GROBOGAN – Kasus pembacokan yang menimpa seorang wartawan berinisial MP (38), di Desa Sugihmanik, Kecamatan Tanggungharjo, Kabupaten Grobogan hingga kini masih menjadi misteri.
Sampai Jumat (22/8) polisi belum berhasil mengidentifikasi pelaku.
Meski begitu, tim penyidik telah memeriksa sedikitnya delapan saksi untuk menelusuri jejak pelaku.
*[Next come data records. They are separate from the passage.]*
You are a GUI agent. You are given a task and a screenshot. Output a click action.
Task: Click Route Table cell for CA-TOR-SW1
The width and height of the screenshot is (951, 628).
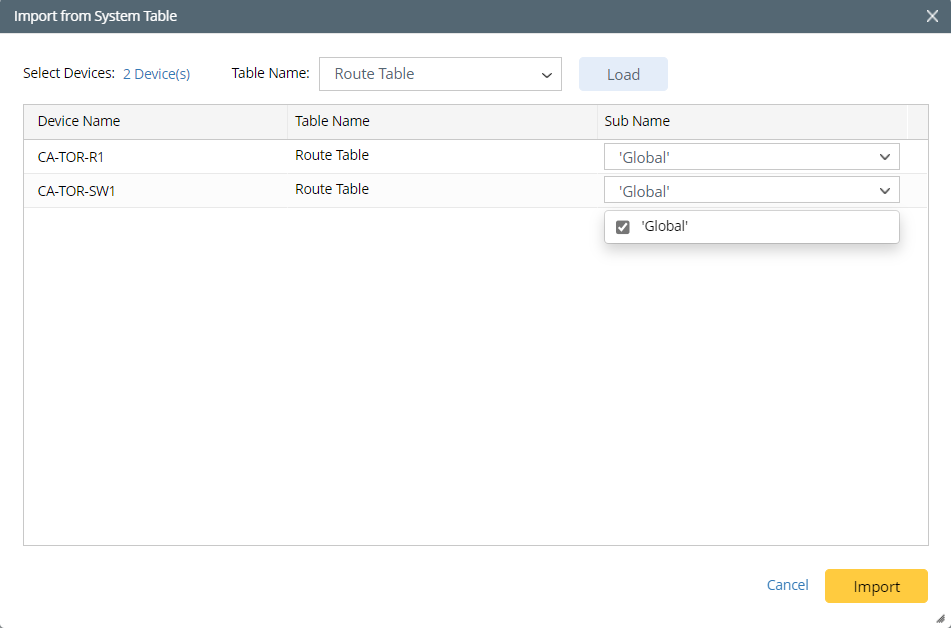coord(332,189)
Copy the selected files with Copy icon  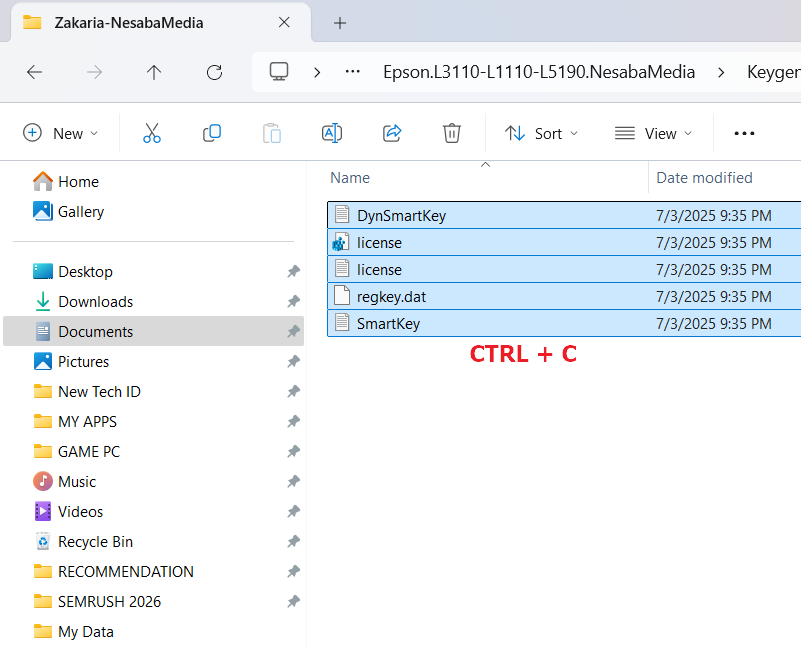coord(211,132)
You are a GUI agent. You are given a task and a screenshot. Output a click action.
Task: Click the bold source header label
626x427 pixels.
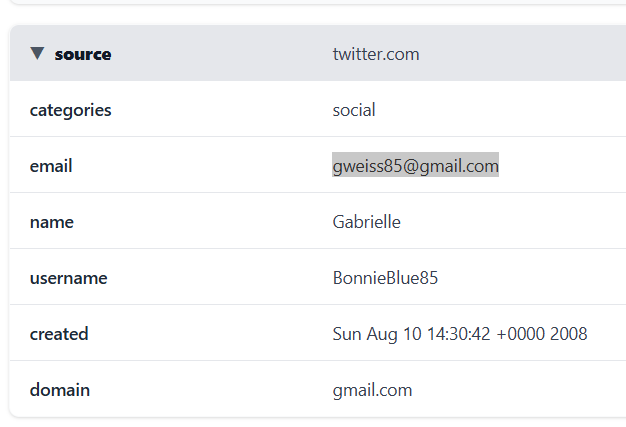[x=83, y=54]
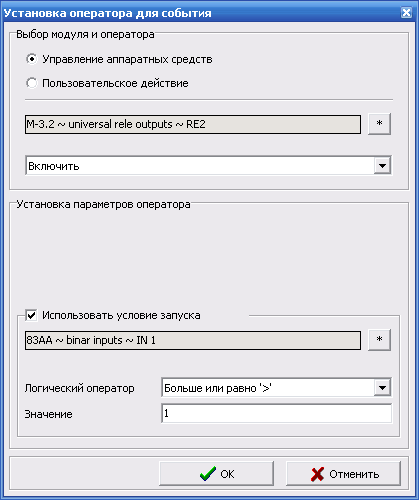
Task: Click the Пользовательское действие label text
Action: 115,83
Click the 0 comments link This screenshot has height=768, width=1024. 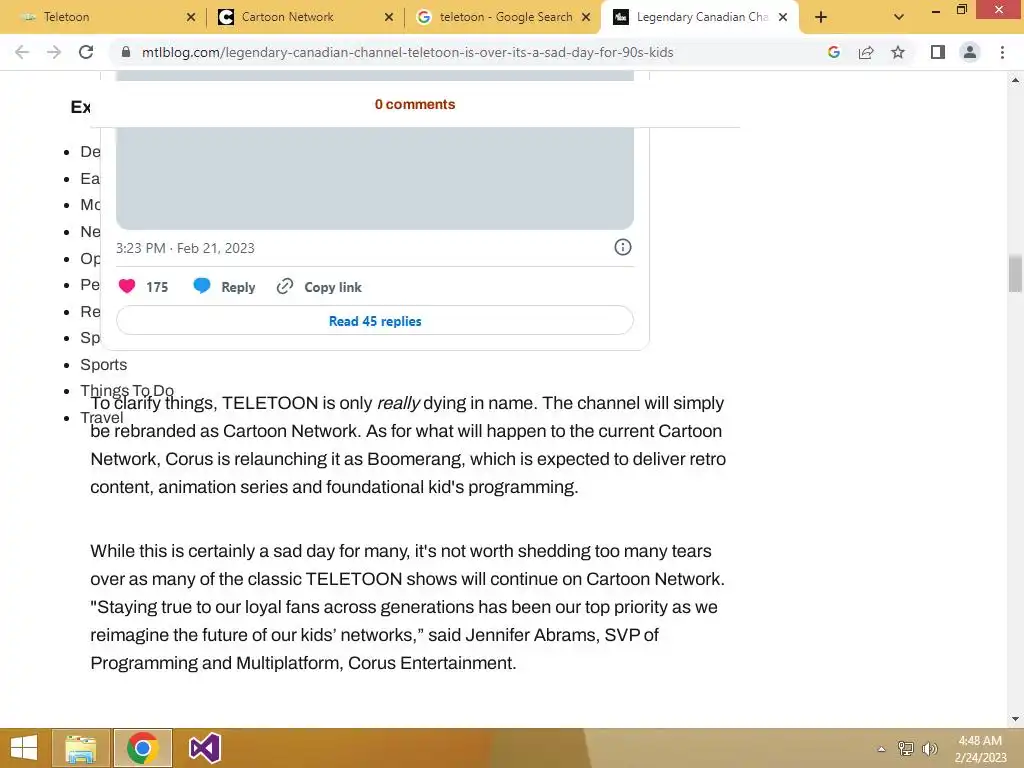pyautogui.click(x=415, y=104)
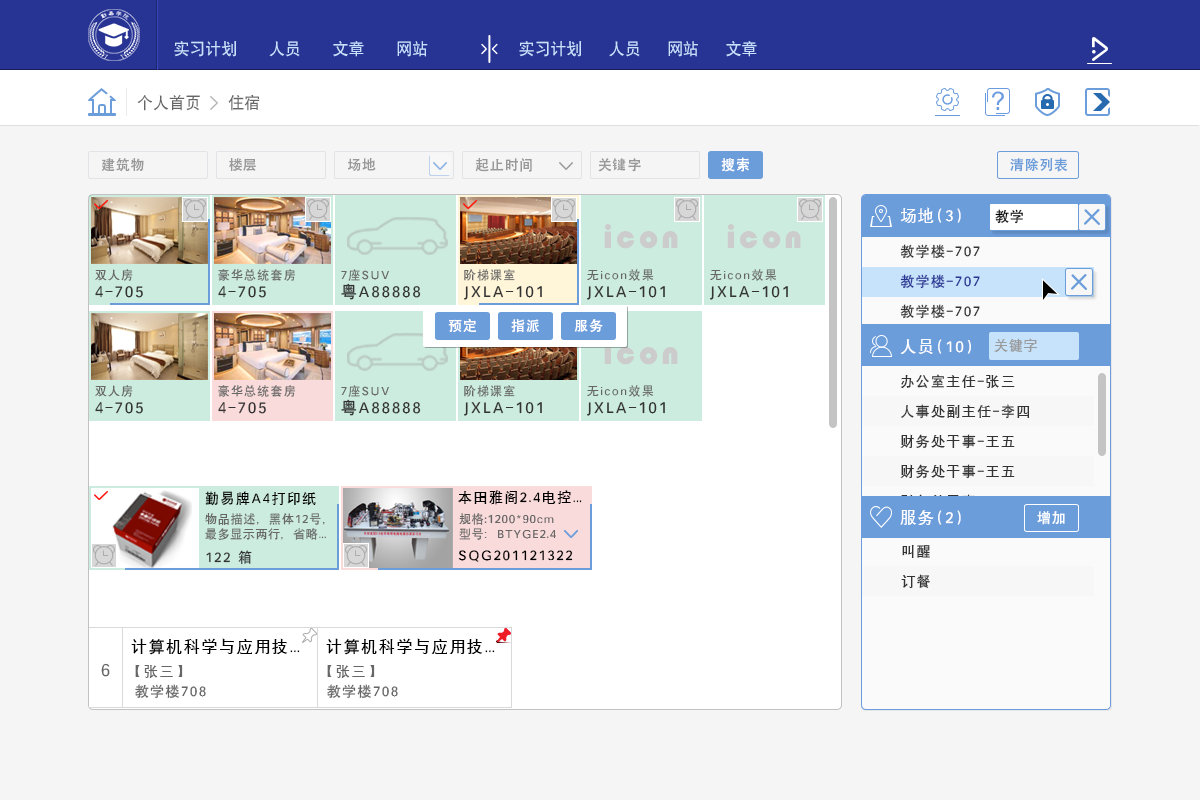
Task: Open the 场地 dropdown filter
Action: pyautogui.click(x=439, y=165)
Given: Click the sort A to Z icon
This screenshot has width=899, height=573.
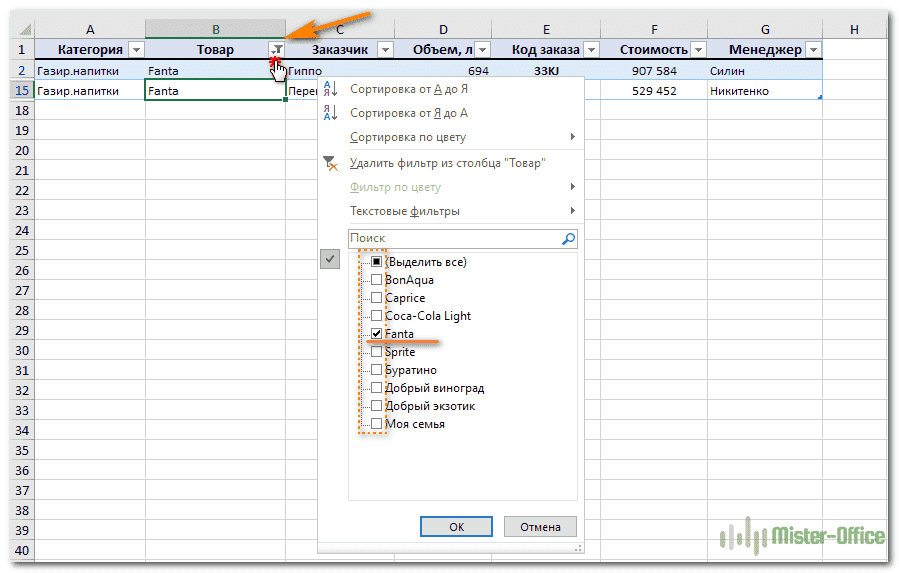Looking at the screenshot, I should point(332,89).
Kasat Reskrim Polres Grobogan, AKP Agung Joko Haryono, mengungkapkan saksi yang diperiksa meliputi rekan korban, warga sekitar lokasi kejadian, serta pihak keluarga.
“Penyidik masih mendalami keterangan saksi dan petunjuk hasil olah TKP. Tersangka masih dalam proses penyelidikan,” tegasnya.
Menurut Agung, penyelidikan menemui kendala karena minimnya saksi di lokasi kejadian yang berlangsung pada dini hari.
Meski demikian, pihaknya memastikan penanganan kasus ini menjadi perhatian serius.
“Semua petunjuk kami telusuri, kami tidak main-main dengan kasus ini,” tambahnya.
Diketahui, peristiwa itu terjadi pada Jumat (15/8) dini hari.
Saat itu, MP yang hendak pulang dari sebuah kedai menuju rumah orang tuanya dibuntuti dua orang tak dikenal menggunakan sepeda motor.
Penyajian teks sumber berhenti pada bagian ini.